Maskrcnn-benchmark: build error:apex

Created on 23 Apr 2019  ·  31Comments  ·  Source: facebookresearch/maskrcnn-benchmark

❓ Questions and Help

when i install the apex using the command "python setup.py install --cuda_ext --cpp_ext"
I get the error :

torch.__version__  =  1.1.0.dev20190422
Compiling cuda extensions with
nvcc: NVIDIA (R) Cuda compiler driver
Copyright (c) 2005-2017 NVIDIA Corporation
Built on Fri_Sep__1_21:08:03_CDT_2017
Cuda compilation tools, release 9.0, V9.0.176
from /usr/local/cuda/bin

Pytorch binaries were compiled with Cuda 9.0.176

running install
running bdist_egg
running egg_info
writing apex.egg-info/PKG-INFO
writing dependency_links to apex.egg-info/dependency_links.txt
writing top-level names to apex.egg-info/top_level.txt
reading manifest file 'apex.egg-info/SOURCES.txt'
writing manifest file 'apex.egg-info/SOURCES.txt'
installing library code to build/bdist.linux-x86_64/egg
running install_lib
running build_py
running build_ext
building 'amp_C' extension
gcc -pthread -B /home/dy113/anaconda3/envs/maskrcnn_benchmark/compiler_compat -Wl,--sysroot=/ -Wsign-compare -DNDEBUG -g -fwrapv -O3 -Wall -Wstrict-prototypes -fPIC -I/home/dy113/anaconda3/envs/maskrcnn_benchmark/lib/python3.7/site-packages/torch/include -I/home/dy113/anaconda3/envs/maskrcnn_benchmark/lib/python3.7/site-packages/torch/include/torch/csrc/api/include -I/home/dy113/anaconda3/envs/maskrcnn_benchmark/lib/python3.7/site-packages/torch/include/TH -I/home/dy113/anaconda3/envs/maskrcnn_benchmark/lib/python3.7/site-packages/torch/include/THC -I/usr/local/cuda/include -I/home/dy113/anaconda3/envs/maskrcnn_benchmark/include/python3.7m -c csrc/amp_C_frontend.cpp -o build/temp.linux-x86_64-3.7/csrc/amp_C_frontend.o -O3 -DTORCH_API_INCLUDE_EXTENSION_H -DTORCH_EXTENSION_NAME=amp_C -D_GLIBCXX_USE_CXX11_ABI=0 -std=c++11
cc1plus: warning: command line option ‘-Wstrict-prototypes’ is valid for C/ObjC but not for C++
/usr/local/cuda/bin/nvcc -I/home/dy113/anaconda3/envs/maskrcnn_benchmark/lib/python3.7/site-packages/torch/include -I/home/dy113/anaconda3/envs/maskrcnn_benchmark/lib/python3.7/site-packages/torch/include/torch/csrc/api/include -I/home/dy113/anaconda3/envs/maskrcnn_benchmark/lib/python3.7/site-packages/torch/include/TH -I/home/dy113/anaconda3/envs/maskrcnn_benchmark/lib/python3.7/site-packages/torch/include/THC -I/usr/local/cuda/include -I/home/dy113/anaconda3/envs/maskrcnn_benchmark/include/python3.7m -c csrc/multi_tensor_scale_kernel.cu -o build/temp.linux-x86_64-3.7/csrc/multi_tensor_scale_kernel.o -D__CUDA_NO_HALF_OPERATORS__ -D__CUDA_NO_HALF_CONVERSIONS__ -D__CUDA_NO_HALF2_OPERATORS__ --compiler-options '-fPIC' -lineinfo -O3 --use_fast_math -DTORCH_API_INCLUDE_EXTENSION_H -DTORCH_EXTENSION_NAME=amp_C -D_GLIBCXX_USE_CXX11_ABI=0 -std=c++11
csrc/type_shim.h(13): error: class "at::Type" has no member "scalarType"

1 error detected in the compilation of "/tmp/tmpxft_0000270c_00000000-6_multi_tensor_scale_kernel.cpp1.ii".
error: command '/usr/local/cuda/bin/nvcc' failed with exit status 1

Can anyone help me?
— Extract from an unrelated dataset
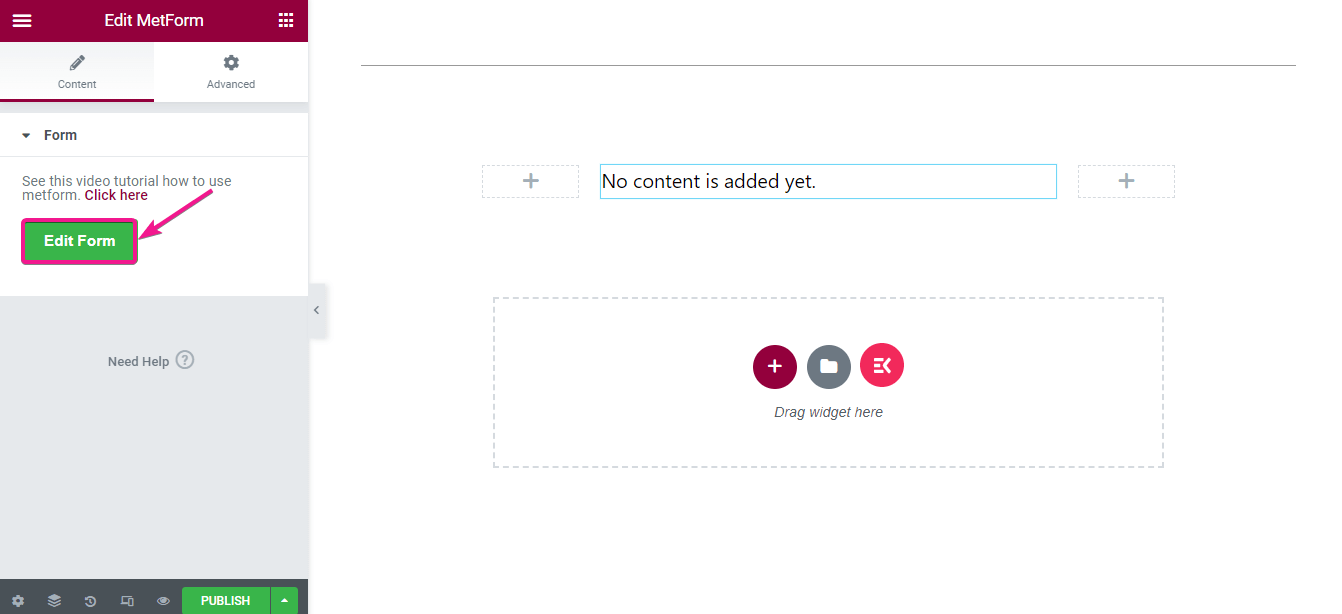Screen dimensions: 1342x614
Task: Open the widgets grid icon
Action: tap(286, 21)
Thank you very much!

dependency bug

Most helpful comment

workaround is to downgrade to pytorch nightly from a few days ago:
conda install pytorch-nightly=1.0.0.dev20190404 cudatoolkit=10.0 -c pytorch

All 31 comments

i got the same trouble, too......

what is your gcc version?

what is your gcc version?

mine is gcc-5.2

According to this issue, seems that apex can only be installed with CUDA10. My gcc version is 7.3, python is 3.6, and my pytorch version is 1.0.0. It works.

same error with cuda 10 on ubuntu 16
tried with gcc 5 and gcc 7, python 2.7 and python 3.6

workaround is to downgrade to pytorch nightly from a few days ago:
conda install pytorch-nightly=1.0.0.dev20190404 cudatoolkit=10.0 -c pytorch

cc @mcarilli are you aware of any recent breakages of apex with latest PyTorch nightly?
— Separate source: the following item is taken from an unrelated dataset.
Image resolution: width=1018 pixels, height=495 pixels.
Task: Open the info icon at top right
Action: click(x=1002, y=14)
There's already an issue at Apex (#267) with a PR (#272) that fixes it that apparently will be merged soon.

So if you need an immediate fix use the scalar_type branch of ptrblk's fork.

Thanks @mdsmith-cim for the concise, correct summary. Our fix will be merged tomorrow at the latest (I have some other commitments so I may not have time to review it in detail today).

@mdsmith-cim hi, sorry to bother you. I still have the same error after git your apex, Why is this, I look forward to your reply.

@zskadazhang Did you checkout the scalar_type branch?

@DavidSPumpkins Oh! It works,Thank you very much!

@zskadazhang Good to hear it's working!
Please tag me in case you are running into issues related to this branch.

However, we should merge it to apex/master today so you can pull from the master branch again.

The PR was merged so the build should work again using apex master. :)

With torch 1.1.0.dev20190425, and the latest apex fix, I still get an error when I try to compile with python setup.py install --cuda_ext --cpp_ext. I'm using gcc 5.5. Can anyone please help? Much appreciated!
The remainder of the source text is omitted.